The same animal, by virtue of his organization, passes successively from the most simple to the most complicated wants; it is nevertheless the consequence of his nature. The butterfly whose beauty we admire, whose colours are so rich, whose appearance is so brilliant, commences as an inanimate unattractive egg; from this, heat produces a worm, this becomes a chrysalis, then changes into that beautiful insect adorned with the most vivid tints: arrived at this stage he reproduces, he generated; at last having despoiled of his ornaments, he is obliged to disappear, having fulfilled the task imposed on him by Nature, having performed the circle of transformation marked out for beings of his order.

The same course, the same change takes place in the vegetable world.
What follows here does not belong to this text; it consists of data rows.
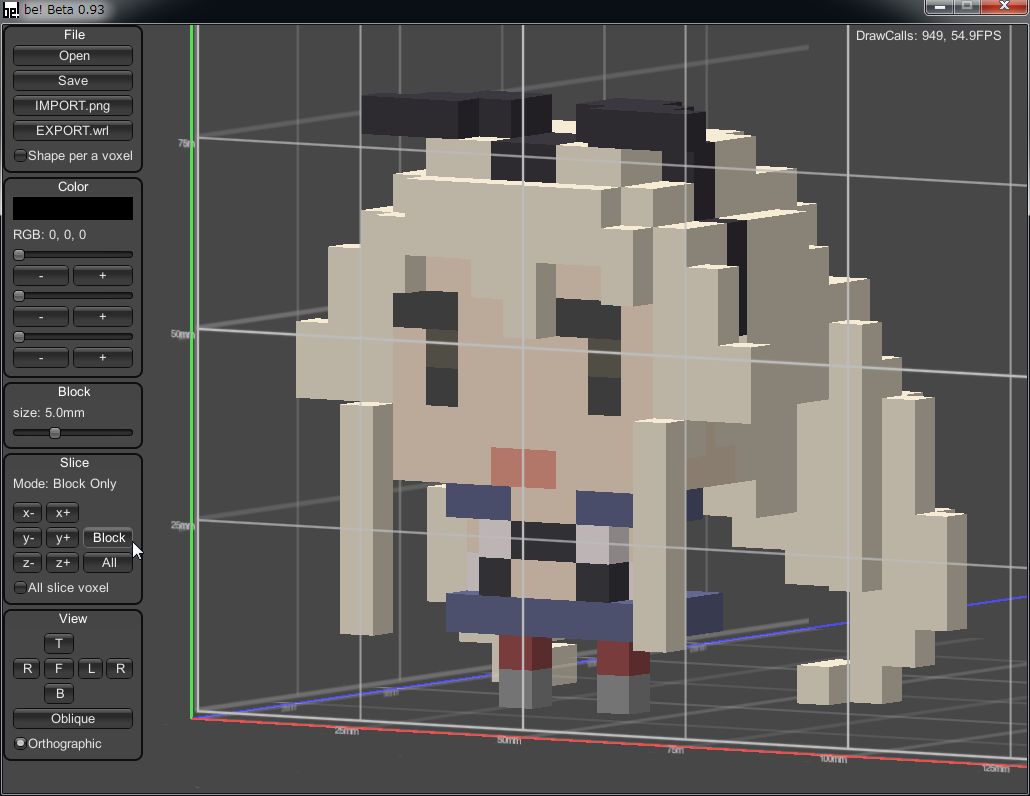Select the Block slice mode
This screenshot has height=796, width=1030.
pyautogui.click(x=108, y=538)
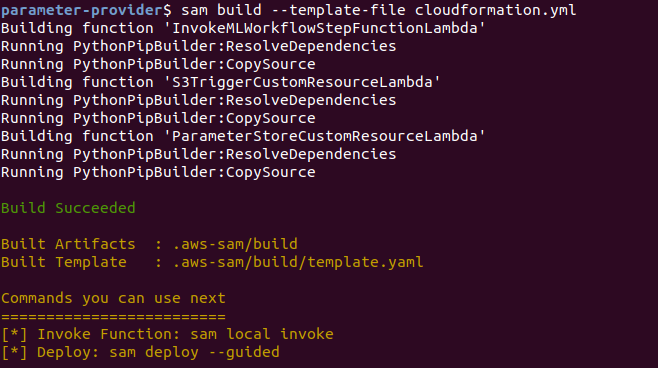Click the 'sam local invoke' command suggestion
Screen dimensions: 658x368
point(262,334)
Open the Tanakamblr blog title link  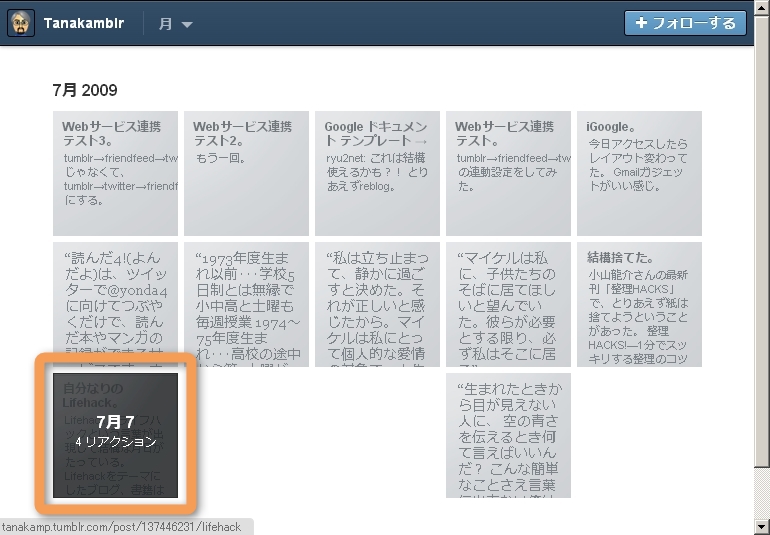pyautogui.click(x=84, y=24)
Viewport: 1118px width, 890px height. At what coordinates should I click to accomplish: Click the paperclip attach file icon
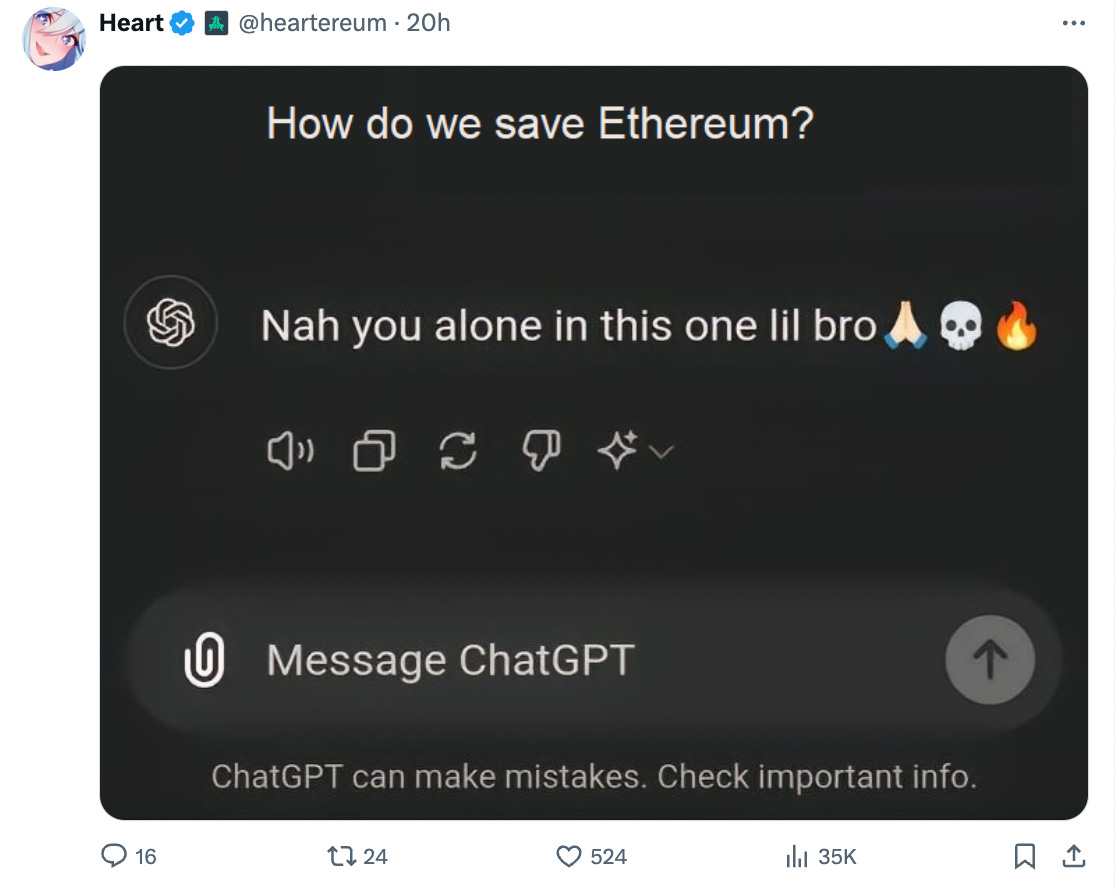(204, 660)
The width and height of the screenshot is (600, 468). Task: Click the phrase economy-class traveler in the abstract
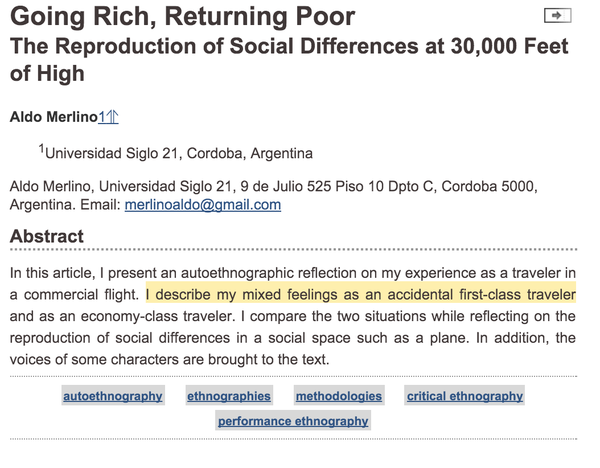(x=158, y=316)
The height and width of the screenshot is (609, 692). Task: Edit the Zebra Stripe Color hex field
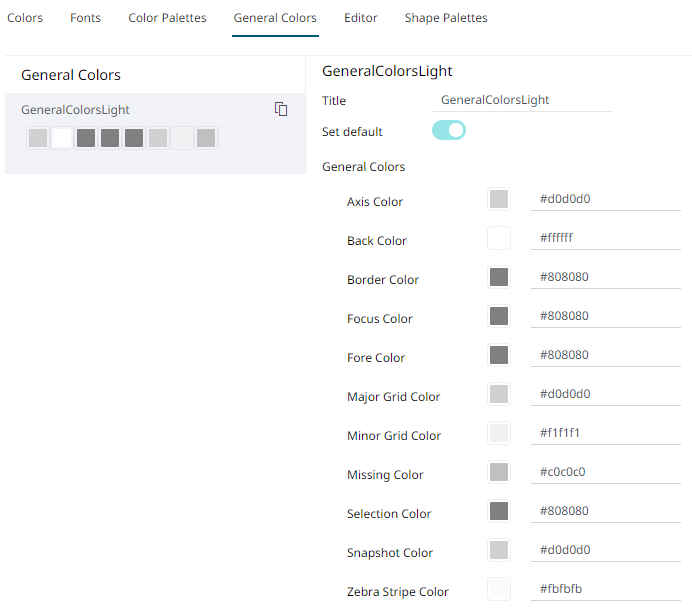pos(605,589)
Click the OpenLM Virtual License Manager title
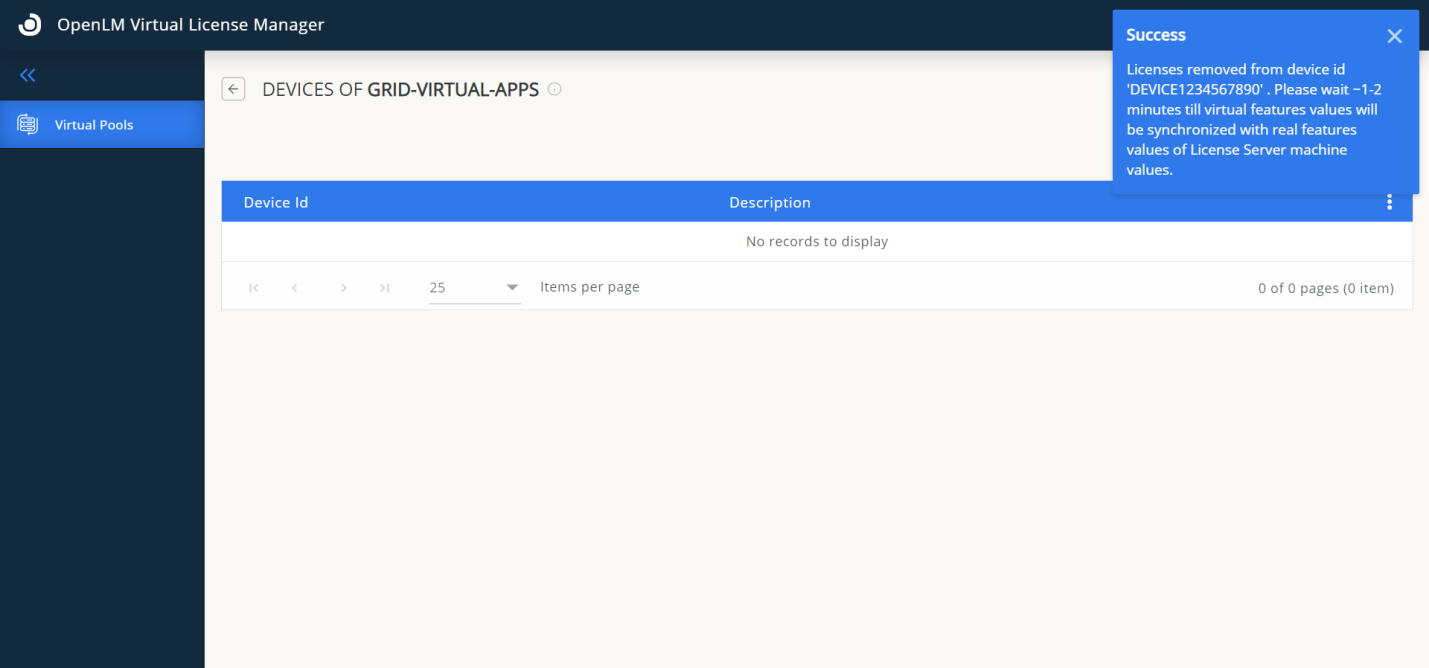1429x668 pixels. tap(190, 25)
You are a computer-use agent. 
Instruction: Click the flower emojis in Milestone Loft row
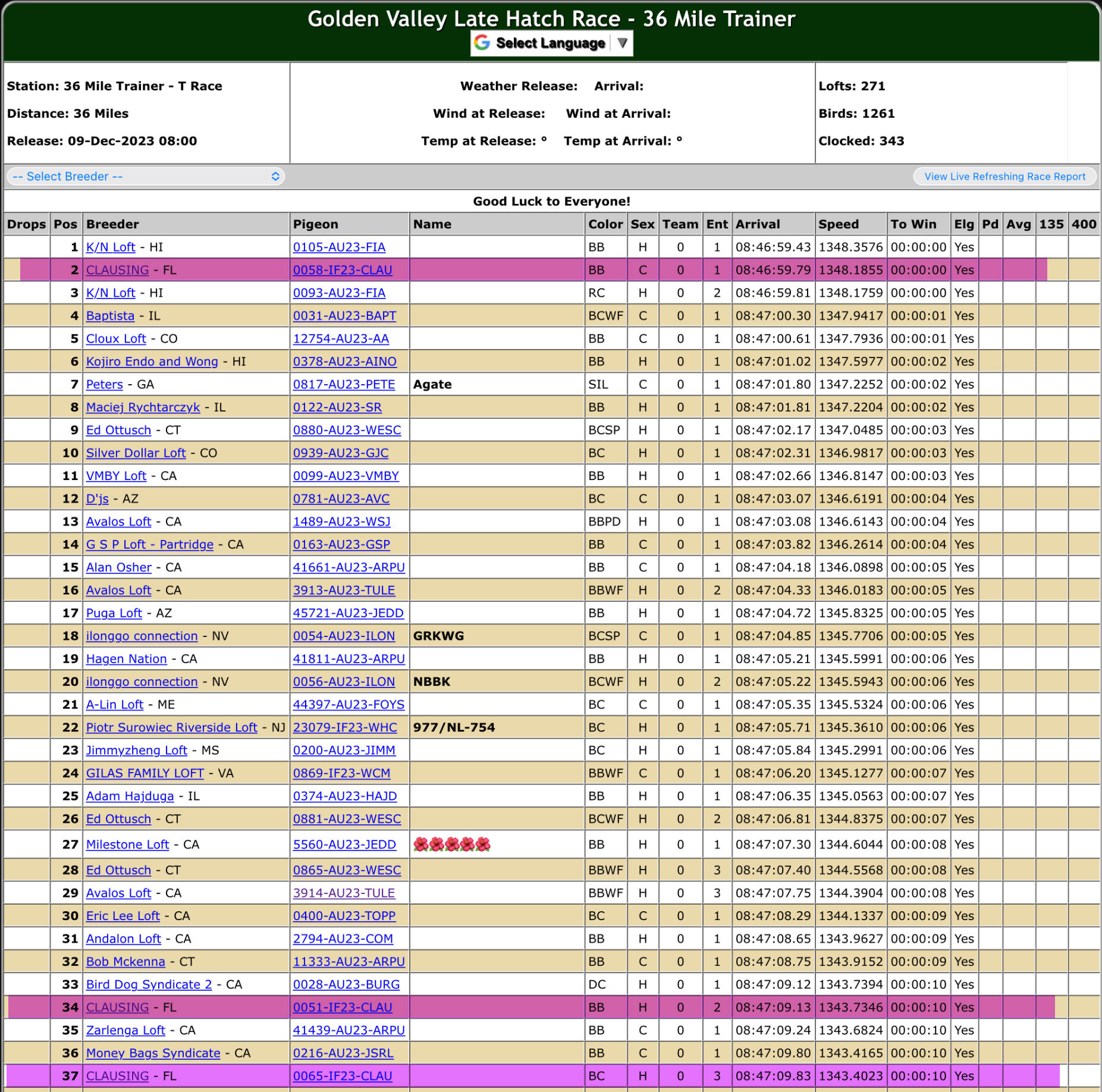click(452, 845)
It is by a series of combinations originally interwoven with the energies of the aloe, that this plant is insensibly regulated, gradually expanded, and at the end of a number of years produces those flowers which announce its dissolution.

It is equally so with man, who in all his motion, all the changes he undergoes, never acts but according to the laws particular to his organization, and to the matter of which he is composed.

The physical man, is he who acts by the causes our faculties make us understand.

The moral man, is he who acts by physical causes, with which our prejudices preclude us from becoming perfectly acquainted.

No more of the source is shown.